BRIEF:
Please copy the records below line for line, with no changes.

Records for locating words and elements:
******************************

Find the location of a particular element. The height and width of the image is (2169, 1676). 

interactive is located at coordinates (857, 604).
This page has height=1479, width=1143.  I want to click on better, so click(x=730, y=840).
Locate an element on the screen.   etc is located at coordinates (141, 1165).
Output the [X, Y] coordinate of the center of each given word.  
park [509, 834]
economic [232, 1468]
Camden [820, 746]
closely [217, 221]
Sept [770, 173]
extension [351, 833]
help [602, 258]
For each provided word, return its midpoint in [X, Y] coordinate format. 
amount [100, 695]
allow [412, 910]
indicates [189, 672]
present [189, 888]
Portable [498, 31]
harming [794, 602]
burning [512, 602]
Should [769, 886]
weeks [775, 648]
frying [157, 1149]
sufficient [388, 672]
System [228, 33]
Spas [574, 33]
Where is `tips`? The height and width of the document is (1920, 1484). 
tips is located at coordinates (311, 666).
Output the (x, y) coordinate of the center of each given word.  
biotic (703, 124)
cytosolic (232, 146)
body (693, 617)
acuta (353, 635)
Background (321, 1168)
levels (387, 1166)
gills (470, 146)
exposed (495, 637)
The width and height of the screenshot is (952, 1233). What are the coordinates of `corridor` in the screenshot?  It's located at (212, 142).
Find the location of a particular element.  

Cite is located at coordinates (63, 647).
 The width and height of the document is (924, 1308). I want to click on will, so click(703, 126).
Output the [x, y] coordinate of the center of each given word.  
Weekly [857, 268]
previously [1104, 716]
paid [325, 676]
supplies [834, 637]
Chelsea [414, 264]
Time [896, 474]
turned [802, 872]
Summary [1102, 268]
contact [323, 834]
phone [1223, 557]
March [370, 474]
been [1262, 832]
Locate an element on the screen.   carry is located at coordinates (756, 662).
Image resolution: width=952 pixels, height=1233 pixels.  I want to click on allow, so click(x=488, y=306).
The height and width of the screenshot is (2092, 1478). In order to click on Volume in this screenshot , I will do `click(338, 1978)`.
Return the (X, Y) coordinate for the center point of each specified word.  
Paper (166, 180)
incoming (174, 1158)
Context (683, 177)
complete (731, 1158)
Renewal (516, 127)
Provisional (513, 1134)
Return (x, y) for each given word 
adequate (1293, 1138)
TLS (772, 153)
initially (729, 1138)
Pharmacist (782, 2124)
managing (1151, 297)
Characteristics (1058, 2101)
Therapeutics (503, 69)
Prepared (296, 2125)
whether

******************************

EXERCISE ANSWER:
Find the location of a particular element. The height and width of the image is (2169, 1676). 

interactive is located at coordinates (857, 604).
This page has height=1479, width=1143.  I want to click on better, so click(x=730, y=840).
Locate an element on the screen.   etc is located at coordinates (141, 1165).
Output the [X, Y] coordinate of the center of each given word.  
park [509, 834]
economic [232, 1468]
Camden [820, 746]
closely [217, 221]
Sept [770, 173]
extension [351, 833]
help [602, 258]
For each provided word, return its midpoint in [X, Y] coordinate format. 
amount [100, 695]
allow [412, 910]
indicates [189, 672]
present [189, 888]
Portable [498, 31]
harming [794, 602]
burning [512, 602]
Should [769, 886]
weeks [775, 648]
frying [157, 1149]
sufficient [388, 672]
System [228, 33]
Spas [574, 33]
Where is `tips`? The height and width of the document is (1920, 1484). 
tips is located at coordinates (311, 666).
Output the (x, y) coordinate of the center of each given word.  
biotic (703, 124)
cytosolic (232, 146)
body (693, 617)
acuta (353, 635)
Background (321, 1168)
levels (387, 1166)
gills (470, 146)
exposed (495, 637)
The width and height of the screenshot is (952, 1233). What are the coordinates of `corridor` in the screenshot?  It's located at (212, 142).
Find the location of a particular element.  

Cite is located at coordinates (63, 647).
 The width and height of the document is (924, 1308). I want to click on will, so click(703, 126).
Output the [x, y] coordinate of the center of each given word.  
Weekly [857, 268]
previously [1104, 716]
paid [325, 676]
supplies [834, 637]
Chelsea [414, 264]
Time [896, 474]
turned [802, 872]
Summary [1102, 268]
contact [323, 834]
phone [1223, 557]
March [370, 474]
been [1262, 832]
Locate an element on the screen.   carry is located at coordinates (756, 662).
Image resolution: width=952 pixels, height=1233 pixels.  I want to click on allow, so click(x=488, y=306).
The height and width of the screenshot is (2092, 1478). In order to click on Volume in this screenshot , I will do `click(338, 1978)`.
Return the (X, Y) coordinate for the center point of each specified word.  
Paper (166, 180)
incoming (174, 1158)
Context (683, 177)
complete (731, 1158)
Renewal (516, 127)
Provisional (513, 1134)
Return (x, y) for each given word 
adequate (1293, 1138)
TLS (772, 153)
initially (729, 1138)
Pharmacist (782, 2124)
managing (1151, 297)
Characteristics (1058, 2101)
Therapeutics (503, 69)
Prepared (296, 2125)
whether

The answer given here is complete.